As the pioneer and clear leader of the cloud service provider market, Amazon Web Services (AWS) has focused its development efforts on embedding security controls in each of its cloud services (such as Amazon EC2, Amazon S3, and Amazon VPC). In addition, AWS created innovative security services such as AWS Identity and Access Management (IAM), AWS Security Hub, Amazon GuardDuty, AWS Shield, AWS Web Application Firewall (WAF), AWS Key Management Service (KMS), Amazon Macie, AWS Artifact, Amazon Detective, and AWS Secrets Manager, among others. Moreover, AWS offers hundreds of industry-leading products from third-party security-focused partners to leverage existing controls and skills that are already in place in your organization.
Therefore, before you decide to move your first workload to the AWS Cloud, it is crucial that you familiarize yourself with the AWS security and compliance services, tools, best practices, and responsibilities, as well as have a good understanding of your own duties during your organization’s cloud adoption journey. With this background, you will be able to maintain and steadily improve your security posture using the AWS Cloud, creating a better security plan and implementing your security controls based on industry best practices, frameworks, and regulations with which your organization must be compliant.
AWS provides a global IT secure infrastructure, with compute, storage, networking, database, and higher-level services, like artificial intelligence (AI), machine learning (ML), analytics, and Internet of Things (IoT). To access the company’s more than 175 available services (at the time of this writing), you can use the AWS Console.
If you have ever watched an AWS presentation, you have probably observed that security is stated as AWS’s “job zero,” because of the company’s mission to release cloud services with embedded security controls and divulge best practices on how to use them. Embedding security controls in the cloud services and establishing best practices for them will ensure that your cloud environments are compliant with security evaluations and certifica tions based on the AWS Information Security Management System (ISMS). This includes a set of AWS information security policies, and processes, as well as industry-specific security and compliance frameworks.
The Shared Responsibility Model defines the boundaries and responsibilities belonging to AWS and those belonging to the customer regarding security and compliance. Generally speaking, AWS is in charge of security and compliance of the cloud, and customers are in charge of security and compliance in the cloud. But what exactly does that mean in real-life scenarios?
Because it is responsible for the security of the cloud, AWS controls (and is accountable for) the security and compliance aspects of its infrastructure, which includes hardware and software.
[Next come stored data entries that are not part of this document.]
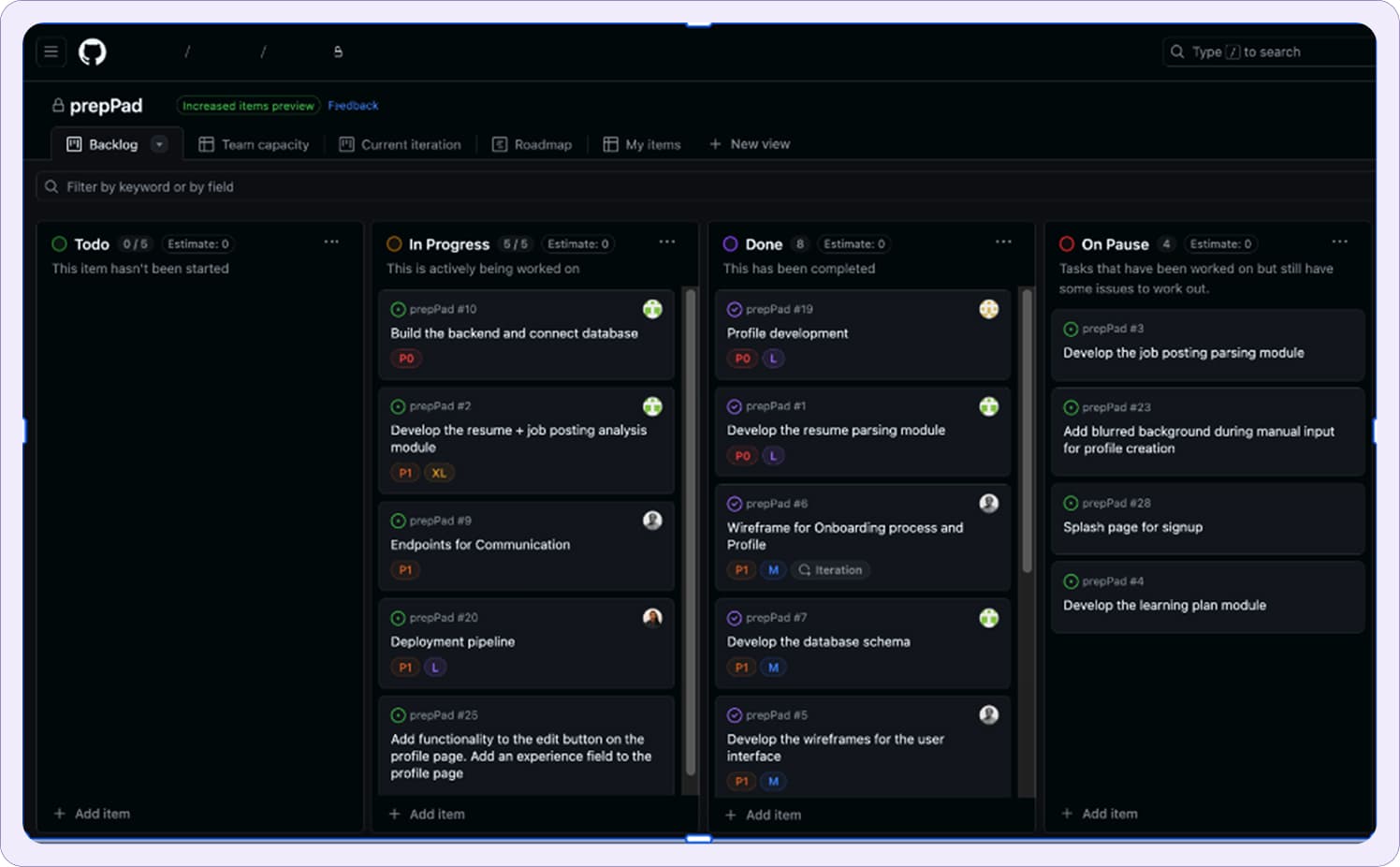Open On Pause column three-dot menu
Viewport: 1400px width, 867px height.
click(x=1339, y=242)
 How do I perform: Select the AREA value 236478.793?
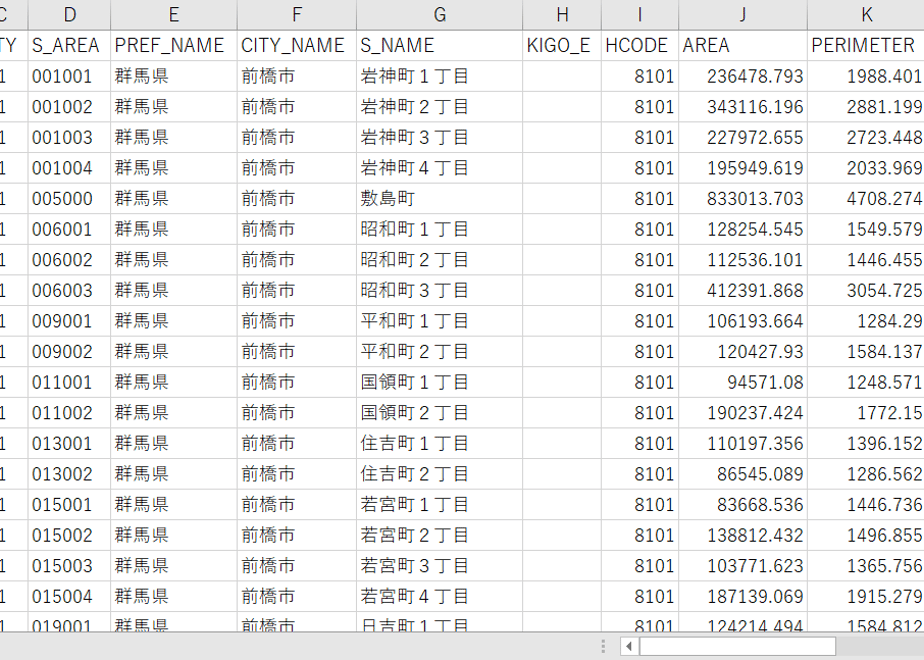coord(743,76)
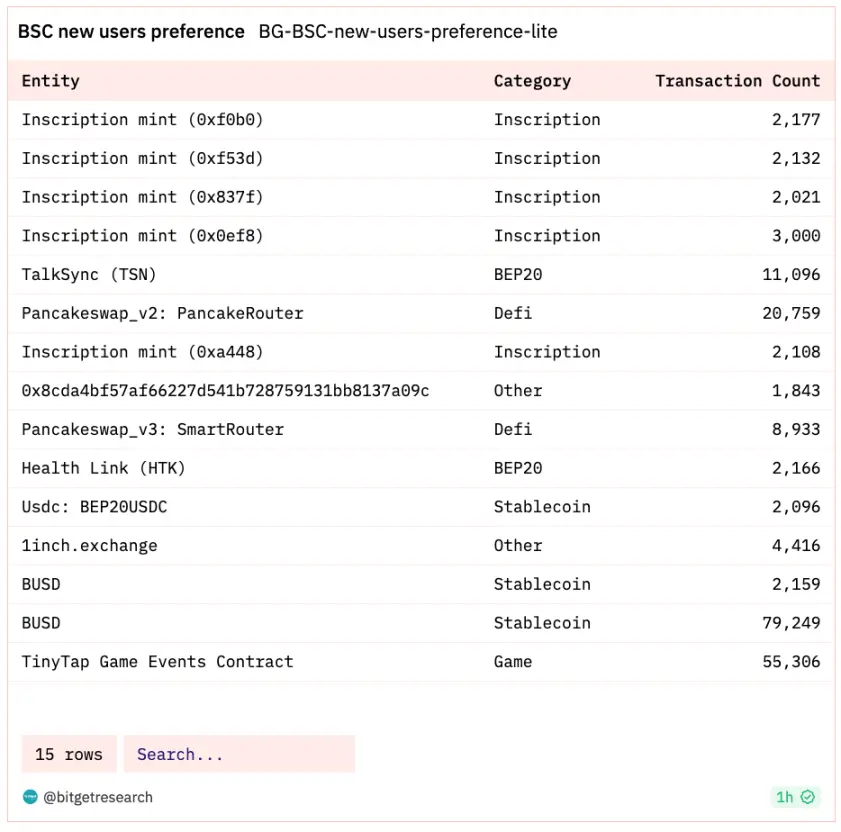Select the Pancakeswap_v2: PancakeRouter entity cell

[162, 313]
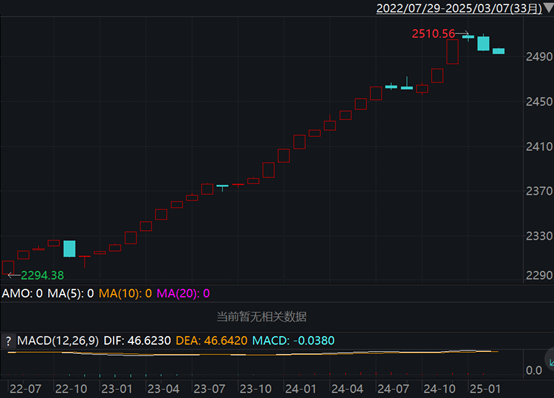Click the MACD help question-mark icon
554x398 pixels.
click(x=8, y=341)

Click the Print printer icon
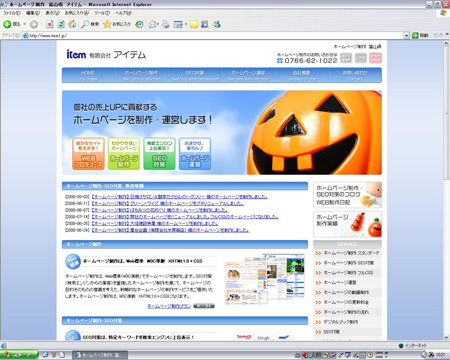[166, 24]
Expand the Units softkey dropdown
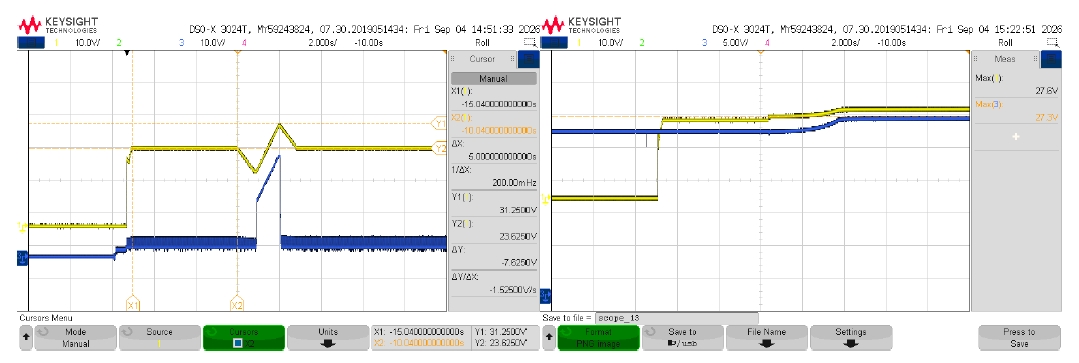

AWS is in charge of physical security and compliance of all data center facilities, in all regions, availability zones, and edge locations. AWS is also responsible for hardware security in all of its facilities around the globe, as well as for compute, storage, database, and networking security. For instance, AWS executes patch management in all routers, switches, and network equipment that are part of the AWS network infrastructure. In the same way, customers own the security management in all storage and computing resources that they have requested and that were provisioned by the AWS Cloud.
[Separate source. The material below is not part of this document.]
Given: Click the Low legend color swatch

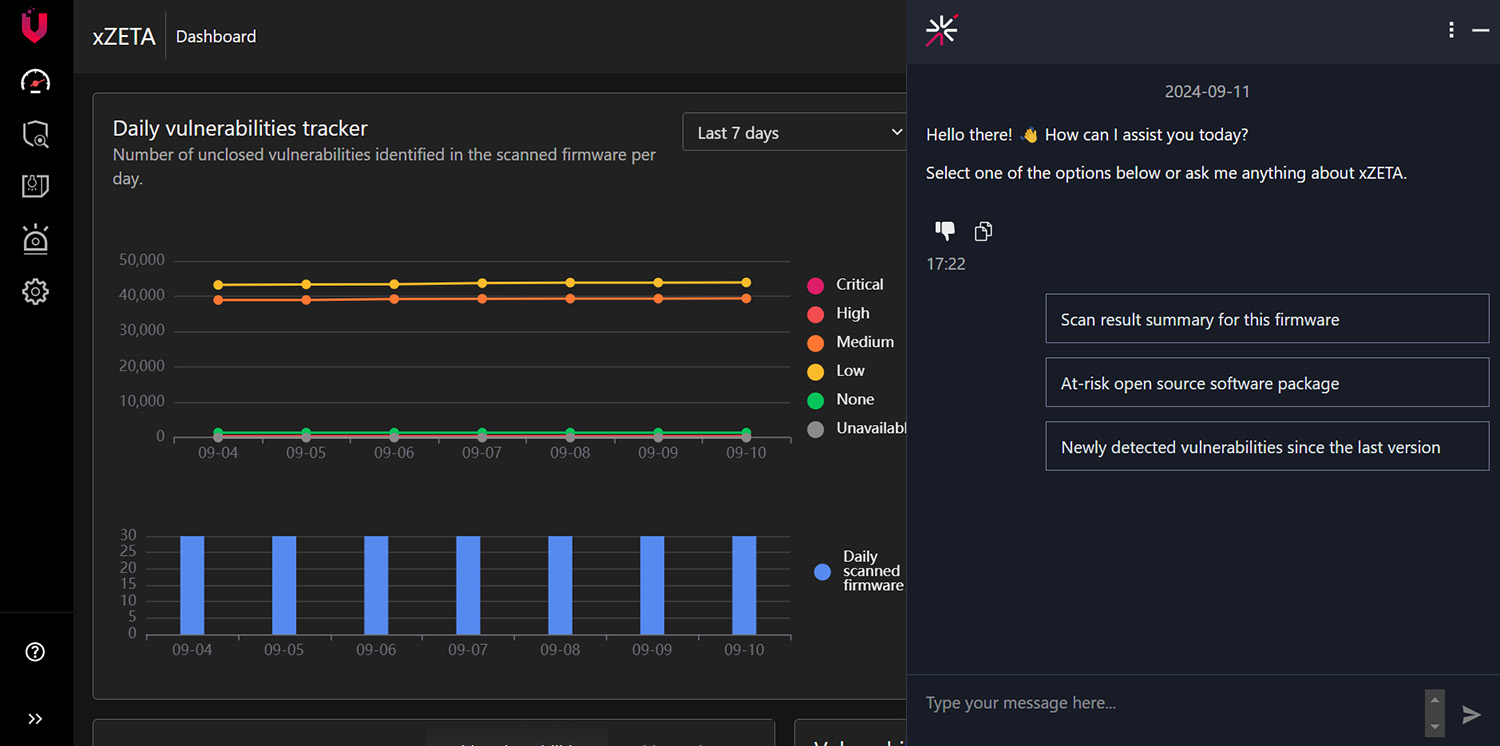Looking at the screenshot, I should tap(815, 372).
As you can see in next figure, AWS is responsible for implementing the security of the software layer that runs on top of the hardware components. One example of this layer is a hypervisor, which is the underlying platform that virtualizes CPU, storage, and networking infrastructure. Through such software, AWS leverages a rich set of management capabilities and also controls how these hardware systems will serve each AWS customer.
Consequently, when you create your Amazon EC2 instance, AWS is in charge of implementing the security patches, hardening guidelines, and best practices in the hypervisor layer. You are in charge of updating the instance’s operating system (OS) patches, imple- menting system configuration best practices, and creating security policies that align with your organization’s security policy.
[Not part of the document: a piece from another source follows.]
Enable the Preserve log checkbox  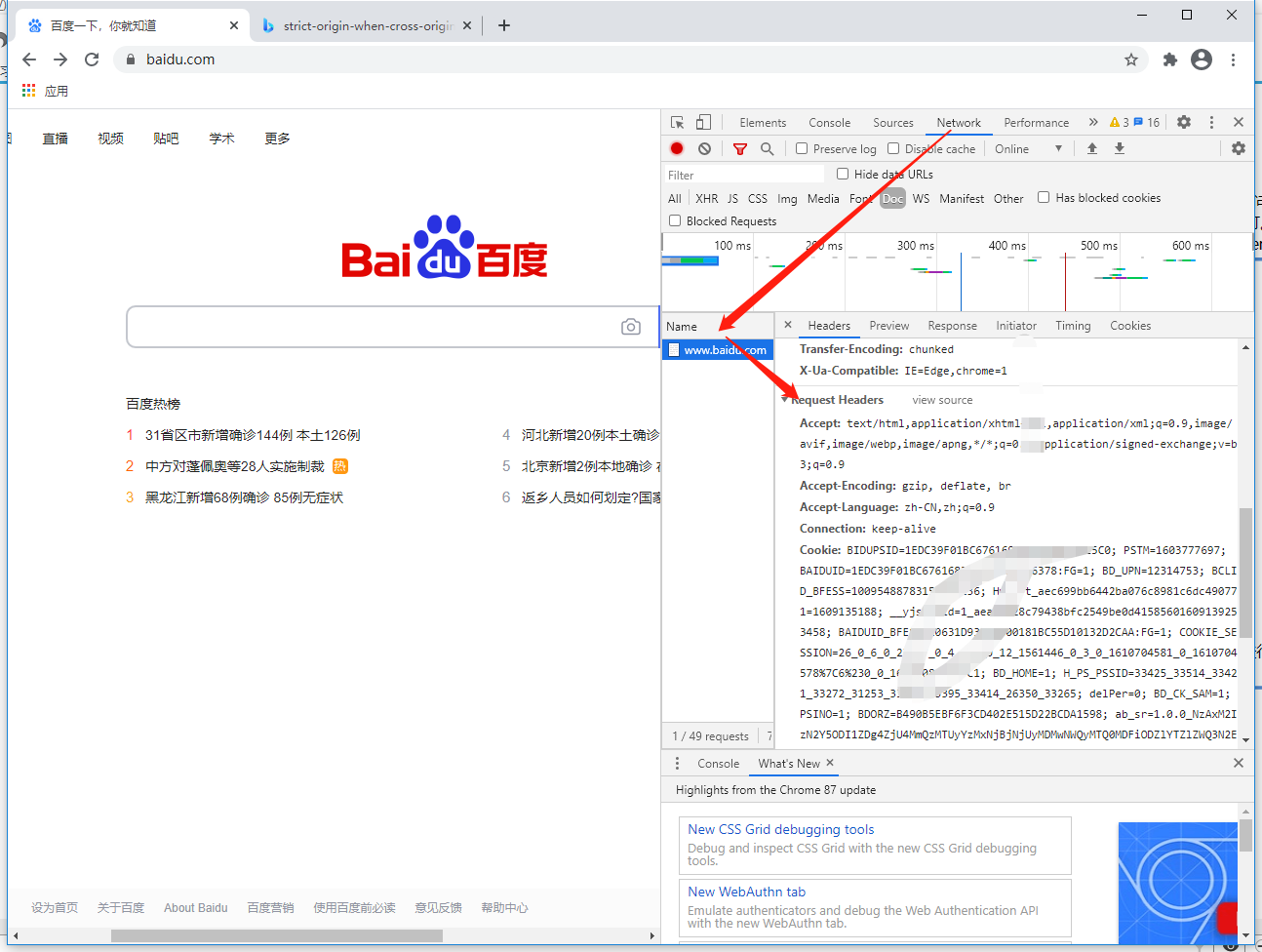(801, 148)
AWS uses two different hypervisors: Nitro and Xen. The launch of C5 instances introduced a new hypervisor for Amazon EC2, the Nitro Hypervisor, that is built on core Linux Kernel-based Virtual Machine (KVM) but that does not include general-purpose OS components. Eventually, all new instance types will use the Nitro Hypervisor, but in the short term, some new instance types will continue to use Xen depending on the requirements of the platform. Note that AWS uses a customized and hardened version of the Xen hypervisor.
you can see that you (as an AWS customer) are always in charge of data encryption, OS security (in the case of Amazon EC2 instances), network firewall rules and configurations, IAM throughout your AWS Cloud environment (including your Amazon VPCs and AWS accounts), and your own application security that is running in the AWS Cloud.
As a cloud security professional, you should remember that AWS offers a variety of cloud services, such as Amazon EC2 instances, Amazon RDS databases, and AWS Lambda functions. The Shared Responsibility Model has features that depend on the type of service you are deploying. To understand such idiosyncrasies, the next sections will discuss three main categories of AWS compute services and how each of them produces a slightly different responsibility division between AWS and the customer.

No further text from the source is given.